Let $J$ be an ideal of definition of $\mathfrak X$, and let $I$ be an ideal of definition of $\mathfrak Y$ containing $f^{*}(J)\,\mathcal O_{\mathfrak Y}$. This is possible due to the continuity of $f$. For $n\geq 0$, we consider the schemes $\mathfrak X_n := (|\mathfrak X|,\mathcal O_{\mathfrak X}/J^{n+1})$. Then $\mathfrak X$ can be identified with the inductive system $(\mathfrak X_n)$. We can do similarly for $\mathfrak Y$. Then, the morphism $f$ induces a family of compatible morphisms $f_n:\mathfrak X_n \to \mathfrak Y_n$ of schemes.
If $f$ is formally smooth, is it true that all the $f_n$'s are also formally smooth ?
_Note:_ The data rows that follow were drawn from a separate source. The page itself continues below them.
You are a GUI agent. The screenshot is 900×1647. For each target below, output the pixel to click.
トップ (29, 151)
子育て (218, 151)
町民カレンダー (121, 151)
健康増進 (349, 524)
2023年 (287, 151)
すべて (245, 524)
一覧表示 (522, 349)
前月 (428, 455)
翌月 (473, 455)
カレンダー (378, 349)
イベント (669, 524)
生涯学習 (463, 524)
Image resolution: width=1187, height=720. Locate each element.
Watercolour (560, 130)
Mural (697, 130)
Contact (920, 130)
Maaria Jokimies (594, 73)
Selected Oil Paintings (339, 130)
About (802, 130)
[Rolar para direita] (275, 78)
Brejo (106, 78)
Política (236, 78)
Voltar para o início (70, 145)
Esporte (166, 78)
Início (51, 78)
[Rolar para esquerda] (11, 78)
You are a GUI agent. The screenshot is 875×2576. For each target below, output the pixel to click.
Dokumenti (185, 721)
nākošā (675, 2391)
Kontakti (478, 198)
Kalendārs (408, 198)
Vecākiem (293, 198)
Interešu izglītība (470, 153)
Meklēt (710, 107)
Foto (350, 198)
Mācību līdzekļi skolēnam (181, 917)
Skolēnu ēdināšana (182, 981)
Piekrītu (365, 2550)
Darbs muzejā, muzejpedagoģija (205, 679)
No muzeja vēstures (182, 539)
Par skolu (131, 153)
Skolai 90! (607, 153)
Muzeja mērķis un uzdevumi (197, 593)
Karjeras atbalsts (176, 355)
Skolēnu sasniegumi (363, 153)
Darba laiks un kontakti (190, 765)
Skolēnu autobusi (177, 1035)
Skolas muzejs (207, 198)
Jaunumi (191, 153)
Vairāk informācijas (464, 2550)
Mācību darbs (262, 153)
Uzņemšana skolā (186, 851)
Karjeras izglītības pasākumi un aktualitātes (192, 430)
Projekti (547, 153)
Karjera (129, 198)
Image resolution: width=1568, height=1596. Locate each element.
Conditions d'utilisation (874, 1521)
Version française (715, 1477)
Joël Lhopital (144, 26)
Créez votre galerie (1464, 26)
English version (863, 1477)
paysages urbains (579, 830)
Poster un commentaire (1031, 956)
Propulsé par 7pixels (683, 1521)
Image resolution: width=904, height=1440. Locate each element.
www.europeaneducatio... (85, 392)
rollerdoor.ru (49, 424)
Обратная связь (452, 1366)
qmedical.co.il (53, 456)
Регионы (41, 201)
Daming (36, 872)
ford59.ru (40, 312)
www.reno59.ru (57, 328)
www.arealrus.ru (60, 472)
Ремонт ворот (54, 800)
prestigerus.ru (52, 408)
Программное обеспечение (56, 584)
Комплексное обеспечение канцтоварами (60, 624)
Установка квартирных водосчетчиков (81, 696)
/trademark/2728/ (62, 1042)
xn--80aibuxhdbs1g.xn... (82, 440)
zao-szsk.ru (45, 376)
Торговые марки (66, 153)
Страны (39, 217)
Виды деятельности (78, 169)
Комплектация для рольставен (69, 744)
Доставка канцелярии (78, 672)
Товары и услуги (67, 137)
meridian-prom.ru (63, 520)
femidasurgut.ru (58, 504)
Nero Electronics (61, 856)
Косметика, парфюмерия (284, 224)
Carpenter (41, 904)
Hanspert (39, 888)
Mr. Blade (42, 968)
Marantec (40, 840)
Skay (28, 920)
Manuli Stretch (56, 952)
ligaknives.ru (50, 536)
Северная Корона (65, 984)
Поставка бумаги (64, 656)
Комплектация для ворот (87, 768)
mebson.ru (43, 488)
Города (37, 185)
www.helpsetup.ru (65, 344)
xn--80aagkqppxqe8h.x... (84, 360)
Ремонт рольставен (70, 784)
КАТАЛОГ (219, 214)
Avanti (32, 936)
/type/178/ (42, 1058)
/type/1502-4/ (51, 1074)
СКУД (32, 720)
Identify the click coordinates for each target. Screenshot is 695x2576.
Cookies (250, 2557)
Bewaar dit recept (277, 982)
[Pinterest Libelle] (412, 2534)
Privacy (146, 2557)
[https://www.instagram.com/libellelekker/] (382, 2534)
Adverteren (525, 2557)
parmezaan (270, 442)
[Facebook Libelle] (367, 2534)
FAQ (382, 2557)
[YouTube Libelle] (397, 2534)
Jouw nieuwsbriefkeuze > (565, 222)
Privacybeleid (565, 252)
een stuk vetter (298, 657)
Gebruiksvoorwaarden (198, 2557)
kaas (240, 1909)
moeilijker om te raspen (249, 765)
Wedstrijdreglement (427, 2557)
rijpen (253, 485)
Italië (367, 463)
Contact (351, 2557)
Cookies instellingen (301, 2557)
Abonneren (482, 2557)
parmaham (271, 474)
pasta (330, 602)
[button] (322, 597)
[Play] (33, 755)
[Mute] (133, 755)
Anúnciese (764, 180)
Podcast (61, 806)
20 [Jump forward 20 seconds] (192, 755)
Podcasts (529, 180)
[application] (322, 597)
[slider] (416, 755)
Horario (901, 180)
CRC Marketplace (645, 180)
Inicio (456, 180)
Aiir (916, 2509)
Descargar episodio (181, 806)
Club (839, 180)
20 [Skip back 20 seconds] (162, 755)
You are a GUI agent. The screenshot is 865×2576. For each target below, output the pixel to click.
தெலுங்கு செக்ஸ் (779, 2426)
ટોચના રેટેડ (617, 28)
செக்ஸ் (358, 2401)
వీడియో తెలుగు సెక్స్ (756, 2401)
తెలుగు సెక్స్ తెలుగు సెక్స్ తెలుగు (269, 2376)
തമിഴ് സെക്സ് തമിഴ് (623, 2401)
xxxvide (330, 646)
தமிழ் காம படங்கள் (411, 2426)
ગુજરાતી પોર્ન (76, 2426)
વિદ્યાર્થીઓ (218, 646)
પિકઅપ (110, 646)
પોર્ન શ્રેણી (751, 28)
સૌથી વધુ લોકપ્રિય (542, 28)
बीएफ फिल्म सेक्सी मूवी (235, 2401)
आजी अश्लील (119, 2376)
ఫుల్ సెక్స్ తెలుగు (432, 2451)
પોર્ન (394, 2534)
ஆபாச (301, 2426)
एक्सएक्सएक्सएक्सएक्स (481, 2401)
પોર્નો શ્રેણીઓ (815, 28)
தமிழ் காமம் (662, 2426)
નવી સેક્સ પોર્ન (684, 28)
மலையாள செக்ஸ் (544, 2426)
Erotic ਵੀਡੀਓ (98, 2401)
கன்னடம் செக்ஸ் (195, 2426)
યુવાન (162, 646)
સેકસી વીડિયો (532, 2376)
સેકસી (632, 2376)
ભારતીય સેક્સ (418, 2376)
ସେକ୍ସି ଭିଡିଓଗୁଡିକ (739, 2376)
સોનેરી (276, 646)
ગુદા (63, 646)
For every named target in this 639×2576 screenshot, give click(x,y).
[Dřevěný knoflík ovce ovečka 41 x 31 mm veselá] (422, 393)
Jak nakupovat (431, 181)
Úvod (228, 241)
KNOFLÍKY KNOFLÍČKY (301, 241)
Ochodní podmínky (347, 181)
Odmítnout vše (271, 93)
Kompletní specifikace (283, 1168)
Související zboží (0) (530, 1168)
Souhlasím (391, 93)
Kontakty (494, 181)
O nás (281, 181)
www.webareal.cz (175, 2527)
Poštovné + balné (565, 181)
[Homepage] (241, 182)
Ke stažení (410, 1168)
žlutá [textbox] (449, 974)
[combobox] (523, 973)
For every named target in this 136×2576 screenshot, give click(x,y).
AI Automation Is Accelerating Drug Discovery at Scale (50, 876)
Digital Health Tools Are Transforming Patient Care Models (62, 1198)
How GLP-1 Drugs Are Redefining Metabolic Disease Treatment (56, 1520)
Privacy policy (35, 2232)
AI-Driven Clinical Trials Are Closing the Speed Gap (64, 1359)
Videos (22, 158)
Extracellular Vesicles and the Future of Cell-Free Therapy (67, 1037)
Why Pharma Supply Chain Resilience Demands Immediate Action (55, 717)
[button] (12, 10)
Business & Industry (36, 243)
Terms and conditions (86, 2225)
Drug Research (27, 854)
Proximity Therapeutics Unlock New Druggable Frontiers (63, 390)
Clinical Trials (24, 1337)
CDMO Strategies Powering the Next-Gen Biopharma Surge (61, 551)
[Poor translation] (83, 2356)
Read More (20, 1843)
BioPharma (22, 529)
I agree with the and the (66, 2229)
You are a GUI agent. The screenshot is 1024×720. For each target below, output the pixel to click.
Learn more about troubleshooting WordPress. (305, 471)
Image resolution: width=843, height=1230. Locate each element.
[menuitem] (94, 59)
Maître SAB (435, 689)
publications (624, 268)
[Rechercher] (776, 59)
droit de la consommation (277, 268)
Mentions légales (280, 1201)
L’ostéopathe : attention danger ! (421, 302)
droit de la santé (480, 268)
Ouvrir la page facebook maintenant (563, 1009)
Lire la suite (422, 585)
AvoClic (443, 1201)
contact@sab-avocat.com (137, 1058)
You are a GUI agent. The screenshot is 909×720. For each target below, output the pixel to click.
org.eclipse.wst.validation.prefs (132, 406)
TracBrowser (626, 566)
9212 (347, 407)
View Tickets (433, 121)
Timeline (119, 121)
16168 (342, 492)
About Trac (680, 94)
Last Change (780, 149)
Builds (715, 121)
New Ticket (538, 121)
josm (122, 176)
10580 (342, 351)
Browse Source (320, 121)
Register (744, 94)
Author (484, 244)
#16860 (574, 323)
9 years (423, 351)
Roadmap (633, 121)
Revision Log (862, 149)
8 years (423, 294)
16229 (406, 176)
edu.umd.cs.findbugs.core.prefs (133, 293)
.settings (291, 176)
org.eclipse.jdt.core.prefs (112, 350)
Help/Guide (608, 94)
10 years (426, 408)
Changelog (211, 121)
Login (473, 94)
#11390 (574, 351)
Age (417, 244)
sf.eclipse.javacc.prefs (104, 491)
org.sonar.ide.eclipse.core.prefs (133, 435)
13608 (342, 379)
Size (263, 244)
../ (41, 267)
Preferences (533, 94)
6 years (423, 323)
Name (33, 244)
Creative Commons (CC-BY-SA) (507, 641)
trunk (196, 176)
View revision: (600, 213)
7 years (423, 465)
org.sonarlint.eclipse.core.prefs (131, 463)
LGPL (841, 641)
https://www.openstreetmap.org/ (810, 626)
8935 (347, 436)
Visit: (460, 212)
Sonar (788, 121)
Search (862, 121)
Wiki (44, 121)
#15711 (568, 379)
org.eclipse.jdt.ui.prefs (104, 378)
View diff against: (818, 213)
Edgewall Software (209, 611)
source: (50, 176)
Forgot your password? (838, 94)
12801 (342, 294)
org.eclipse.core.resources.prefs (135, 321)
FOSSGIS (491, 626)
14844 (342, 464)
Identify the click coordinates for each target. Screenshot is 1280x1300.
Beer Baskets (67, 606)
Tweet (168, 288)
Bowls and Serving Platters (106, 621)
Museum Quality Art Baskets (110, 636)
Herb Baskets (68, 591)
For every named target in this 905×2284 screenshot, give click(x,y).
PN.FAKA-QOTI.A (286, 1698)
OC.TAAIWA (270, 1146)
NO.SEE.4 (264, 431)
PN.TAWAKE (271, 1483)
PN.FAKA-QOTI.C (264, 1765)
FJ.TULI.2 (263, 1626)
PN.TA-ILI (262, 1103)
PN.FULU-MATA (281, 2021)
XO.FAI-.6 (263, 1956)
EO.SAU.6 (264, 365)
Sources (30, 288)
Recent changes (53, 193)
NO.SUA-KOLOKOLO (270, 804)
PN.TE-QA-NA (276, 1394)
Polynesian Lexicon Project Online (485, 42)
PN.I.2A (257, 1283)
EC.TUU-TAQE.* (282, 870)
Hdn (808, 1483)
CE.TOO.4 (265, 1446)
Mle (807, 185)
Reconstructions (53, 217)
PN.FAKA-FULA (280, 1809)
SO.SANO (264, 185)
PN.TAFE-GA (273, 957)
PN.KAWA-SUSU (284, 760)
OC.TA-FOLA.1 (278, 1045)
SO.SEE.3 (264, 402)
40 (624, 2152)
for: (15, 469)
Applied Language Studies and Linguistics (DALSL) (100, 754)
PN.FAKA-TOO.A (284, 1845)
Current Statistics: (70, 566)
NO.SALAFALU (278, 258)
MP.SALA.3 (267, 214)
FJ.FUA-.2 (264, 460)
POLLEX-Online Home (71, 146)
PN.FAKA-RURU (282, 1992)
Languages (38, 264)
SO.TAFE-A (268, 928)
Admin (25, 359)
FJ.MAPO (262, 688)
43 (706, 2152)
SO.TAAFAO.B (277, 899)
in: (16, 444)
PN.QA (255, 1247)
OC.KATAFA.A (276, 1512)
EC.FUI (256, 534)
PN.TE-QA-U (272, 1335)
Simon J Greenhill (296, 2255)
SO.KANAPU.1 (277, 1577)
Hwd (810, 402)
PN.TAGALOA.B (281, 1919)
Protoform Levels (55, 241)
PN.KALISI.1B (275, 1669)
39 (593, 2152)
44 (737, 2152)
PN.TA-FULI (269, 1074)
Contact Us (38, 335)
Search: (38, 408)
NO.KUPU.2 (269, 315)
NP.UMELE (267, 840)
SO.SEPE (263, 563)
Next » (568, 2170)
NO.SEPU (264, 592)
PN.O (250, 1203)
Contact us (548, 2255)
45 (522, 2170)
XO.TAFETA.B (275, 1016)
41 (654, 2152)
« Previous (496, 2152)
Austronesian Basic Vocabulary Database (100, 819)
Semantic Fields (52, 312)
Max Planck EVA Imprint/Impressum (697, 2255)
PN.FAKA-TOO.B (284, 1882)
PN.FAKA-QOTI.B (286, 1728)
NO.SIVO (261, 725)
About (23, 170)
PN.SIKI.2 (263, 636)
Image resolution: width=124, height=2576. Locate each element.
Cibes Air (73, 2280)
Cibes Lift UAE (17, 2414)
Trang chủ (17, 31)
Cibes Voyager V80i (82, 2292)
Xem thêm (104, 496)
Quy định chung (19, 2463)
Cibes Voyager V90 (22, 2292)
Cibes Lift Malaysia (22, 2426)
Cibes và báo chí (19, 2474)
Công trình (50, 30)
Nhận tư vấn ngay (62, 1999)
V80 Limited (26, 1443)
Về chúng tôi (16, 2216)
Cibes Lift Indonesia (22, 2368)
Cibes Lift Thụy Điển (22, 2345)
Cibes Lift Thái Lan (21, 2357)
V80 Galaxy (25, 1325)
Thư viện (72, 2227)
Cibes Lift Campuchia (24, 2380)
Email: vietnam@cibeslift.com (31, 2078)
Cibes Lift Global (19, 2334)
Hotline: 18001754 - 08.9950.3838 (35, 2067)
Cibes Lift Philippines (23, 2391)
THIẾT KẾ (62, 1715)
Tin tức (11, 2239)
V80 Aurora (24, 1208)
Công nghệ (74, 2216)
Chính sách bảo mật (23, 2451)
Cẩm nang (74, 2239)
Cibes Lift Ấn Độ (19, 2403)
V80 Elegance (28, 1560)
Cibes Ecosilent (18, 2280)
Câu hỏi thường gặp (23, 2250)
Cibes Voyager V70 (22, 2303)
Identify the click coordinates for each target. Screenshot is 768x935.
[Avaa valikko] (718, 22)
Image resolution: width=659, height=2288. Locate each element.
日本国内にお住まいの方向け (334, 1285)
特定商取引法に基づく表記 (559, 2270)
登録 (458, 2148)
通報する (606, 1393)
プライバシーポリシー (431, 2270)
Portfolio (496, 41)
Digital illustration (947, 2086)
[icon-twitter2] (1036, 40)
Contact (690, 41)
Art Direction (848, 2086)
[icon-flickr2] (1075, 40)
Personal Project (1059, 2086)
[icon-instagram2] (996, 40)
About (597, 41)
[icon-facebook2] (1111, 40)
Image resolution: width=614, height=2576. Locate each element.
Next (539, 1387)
I have done the following. I fix $n$ and I consider $\mathfrak X_n$-schemes $Z$ and $T$ as above. I also consider a morphism $T\to \mathfrak Y_m$ over $\mathfrak X_m$. Using compositions with $\mathfrak Y_m \hookrightarrow \mathfrak Y$ and $\mathfrak X_m \hookrightarrow \mathfrak X$, I can look at $Z$ and $T$ over $\mathfrak X$ and I get a $T$-point of $\mathfrak Y$ over $\mathfrak X$. By hypothesis, it lifts to a $Z$-point of $\mathfrak Y$ over $\mathfrak X$.
To conclude, I would like to justify that it factors through $\mathfrak Y_m$. That is, if I write $g:Z \to \mathfrak Y$, I would have to check whether the map $g^{*}I^m \to \mathcal O_{Z}$ is zero. Because the structure map $f\circ g: Z \to \mathfrak X$ factors through $\mathfrak X_m$, I know that $g^{*}f^{*}J^m\to \mathcal O_Z$ is zero. Thus, it would be over with the additional assumption that $f$ is adic.
But what if $f$ is not adic ? Currently I do not see how I could progress further. However, I have also been unable to come up with a counter example...